Auch wenn zukünftig möglicherweise in Teheran harschere Töne angeschlagen werden mögen, ist in der iranischen Politik für die Region kaum eine Kursänderung zu erwarten. Iran wird seine Interessensphären behaupten. Er ist und wird eine islamische Republik bleiben, die – wie alle Staaten der Region – ernste wirtschaftliche Probleme zu bewältigen hat. Seit sich der saudische Kronprinz Mohammed bin Salman entschieden hat, mit Iran einen Dialog zu führen, hofft man in der Region auf Entspannung zwischen den beiden Regionalmächten.
Das politische Machtzentrum Irans liegt nur bedingt im Präsidialamt, sondern hauptsächlich beim religiösen Führer Ayatollah Ali Chamenei. Insbesondere bei der regionalen Außenpolitik verfügen die Revolutionsgarden über eigenen Spielraum und Einfluss. Ihr wichtigstes Ziel ist es, die US-Truppen aus der persischen Golfregion zu vertreiben. Die USA bereiten tatsächlich eine Reduzierung ihrer militärischen Präsenz im Nahen Osten vor, um die Truppen weiter gen Osten, Richtung China, zu verlegen.
Iranische Interessensphäre
Seit dem völkerrechtswidrigen Einmarsch der von den USA geführten Allianz in den Irak (2003) konnte Iran seine regionalen Interessensphären ausweiten. Russland hat Iran als einen seiner wichtigsten Partner im Syrienkrieg bezeichnet und baut wirtschaftliche sowie militärische Beziehungen zu Teheran aus. Die langjährigen Beziehungen zwischen Iran und China wurden kürzlich mit einem bilateralen Wirtschaftsabkommen für 25 Jahre in Höhe von etwa 400 Milliarden US-Dollar weiter gefestigt. Nicht zuletzt unter dem Druck des Westens und der jahrzehntelangen US-Sanktionen hat Iran seine ursprüngliche Devise "nicht Ost und nicht West" aufgegeben und wendet sich dem Osten zu. All das geschieht mit Zustimmung des obersten Revolutionsführers Ali Chamenei und es ist unwahrscheinlich, dass der neue Präsident Ebrahim Raissi sich davon abwenden könnte. Für den dogmatischen Kleriker Raissi könnte das Amt des Präsidenten nur ein Zwischenschritt sein, um eines Tages den Platz von Ali Chamenei einzunehmen, sollte dieser sterben.
*****
- Deine Aufgabe
Schreibe aus dem Textauszug über Irans Regionalpolitik eine Stelle wortgetreu ab. Beginne bei den Worten „Das politische Machtzentrum“ und höre nach „China, zu verlegen.“ auf.

- Bereitgestelltes Material
*****
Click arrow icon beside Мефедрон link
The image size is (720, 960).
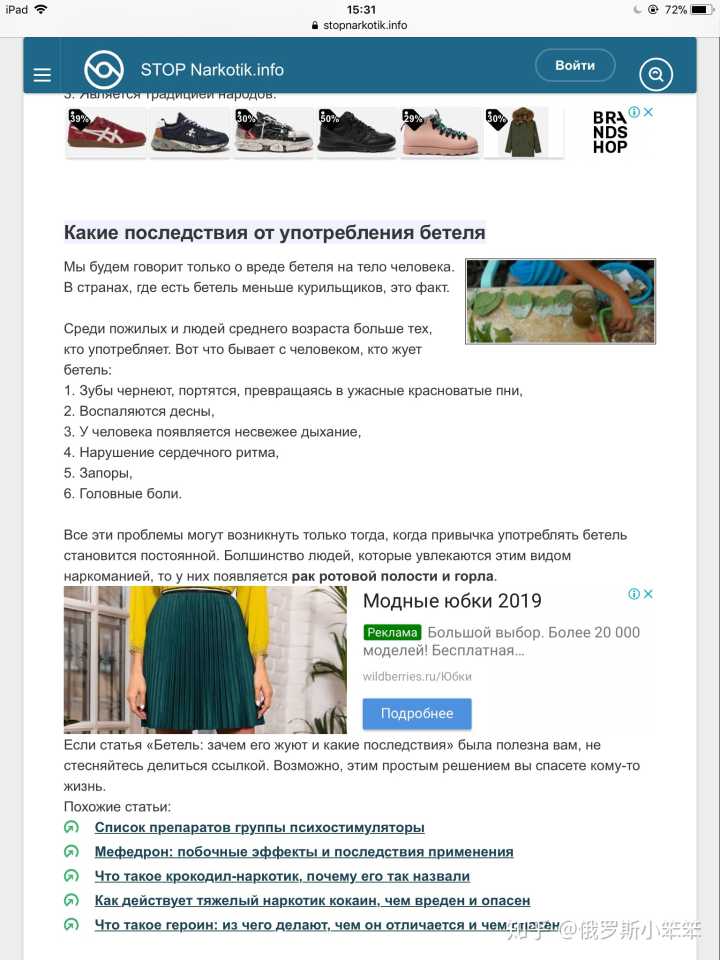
*****
- Ergebnis der Aufgabe
Das politische Machtzentrum Irans liegt nur bedingt im Präsidialamt, sondern hauptsächlich beim religiösen Führer Ayatollah Ali Chamenei. Insbesondere bei der regionalen Außenpolitik verfügen die Revolutionsgarden über eigenen Spielraum und Einfluss. Ihr wichtigstes Ziel ist es, die US-Truppen aus der persischen Golfregion zu vertreiben. Die USA bereiten tatsächlich eine Reduzierung ihrer militärischen Präsenz im Nahen Osten vor, um die Truppen weiter gen Osten, Richtung China, zu verlegen.